TATA element location, orientation, sequence, and flanking bases affect its functionality. (A) We inserted the TATA consensus 8-mer TATAAAAA into different positions along the PDC1 background sequence (see main text). Each row in the left panel heatmap corresponds to one insertion case, with TATA start position marked in dark blue (in a few cases, the insertion actually resulted in two overlapping TATA 8-mers, and then both start positions are marked), and the measured TSS distribution appearing in red and yellow (see color bar on the left). The effect of every insertion on core promoter activity is shown by the corresponding bar within the right panel.

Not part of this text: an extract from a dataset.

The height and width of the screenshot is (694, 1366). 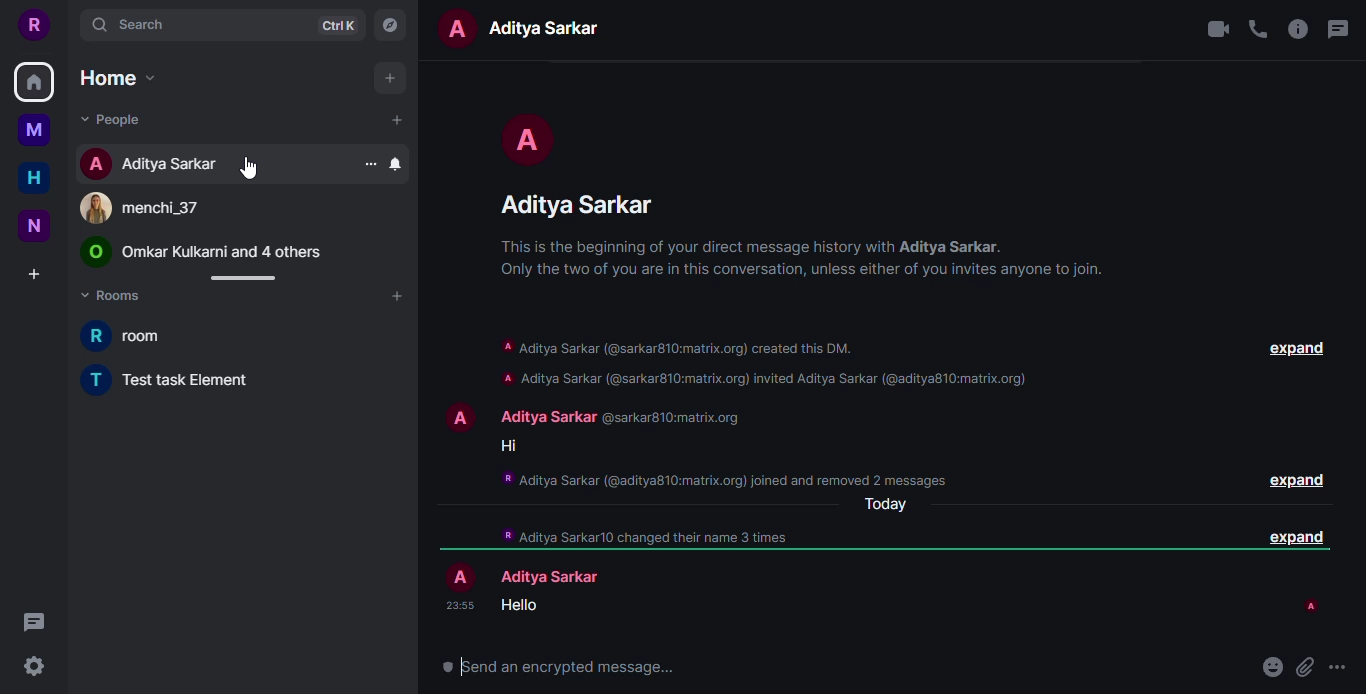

The light blue dashed lines separate the results of three regions: [−118,−96], [−95,−69], and the five insertion positions further downstream. Note that there are a few instances with missing TSS or expression data. (B) For the same data shown in A, an illustration of the percent initiation events (y-axis) at position −30 (red dots) vs. positions [−29,−1] (blue dots), as a function of the TATAAAAA 8-mer insertion start position (x-axis). The trend lines of corresponding colors show the moving average using a sliding window of length 10. (C) Box plots of the percent changes to core promoter activity caused by knockout mutations of native TATA elements having the consensus 6-mer TATAWA (W = A/T), in three core promoter windows: [−118,−99], [−98,−69], and [−68,−1]. Assignment to windows was based on the TATAWA start position. (D) Same as in C for inversions of native TATAAANN (N = A/C/G/T) 8-mers. (E) For insertions of the TATAAAAA and TATATATA consensus TATA 8-mers into position −98 of the ENO2 and PDC1 backgrounds, we also generated instances in which we additionally randomized their flanking sequences of lengths 2, 5, or 10 bp. For each such instance, we plotted the percent change to core promoter activity (y-axis). Pink, red, and dark red dots mark cases with random flanks of 2 bp, 5 bp, and 10 bp, respectively. Dashed light blue lines mark the value measured for insertions without flanking sequence randomization. (F) Box plots of the percent changes to core promoter-induced expression caused by insertion (into position −98) of either consensus TATAWAWR (W = A/T, R = A/G) 8-mers or TATA 8-mers that are one mismatch away from a consensus 8-mer. (Top) Insertions into the PDC1 background; (bottom) insertions into the ENO2 background.

Figure 5.

Highly expressed core promoters tend to have focused transcription initiation. A comparison of our core promoter activity measurements (x-axis) to our measure of focused transcription initiation (y-axis) for 252 native core promoters (taken from the union of the two sets in Fig. 2) reveals a significant correlation between the two measures. Based on the center values ([min. + max.]/2) of the two measures, native core promoters were classified as having either high or low activity (x-axis classification) and as having either focused or dispersed transcription initiation (y-axis classification). Core promoters with high activity were found to be enriched for focused transcription initiation.

Figure 6.

Effect of poly(dA)/poly(dT) inversions in different parts of the core promoter. (A) Box plots of the percent changes to core promoter activity caused by inversions of native poly(dA) homopolymers in four core promoter windows: [−118,−91], [−90,−61], [−60,−31], and [−30,−1]. Assignment to windows was based on the poly(dA) start position. (B) Same as in A for inversions of native poly(dT) homopolymers.

Figure 7.

Core promoter activity is conserved between orthologous Saccharomyces sensu stricto RPs. A comparison of the core promoter activity of native RP core promoters from S. cerevisiae and their orthologous counterparts from each of S. paradoxus, S. mikatae, and S. bayanus reveals very high correlations.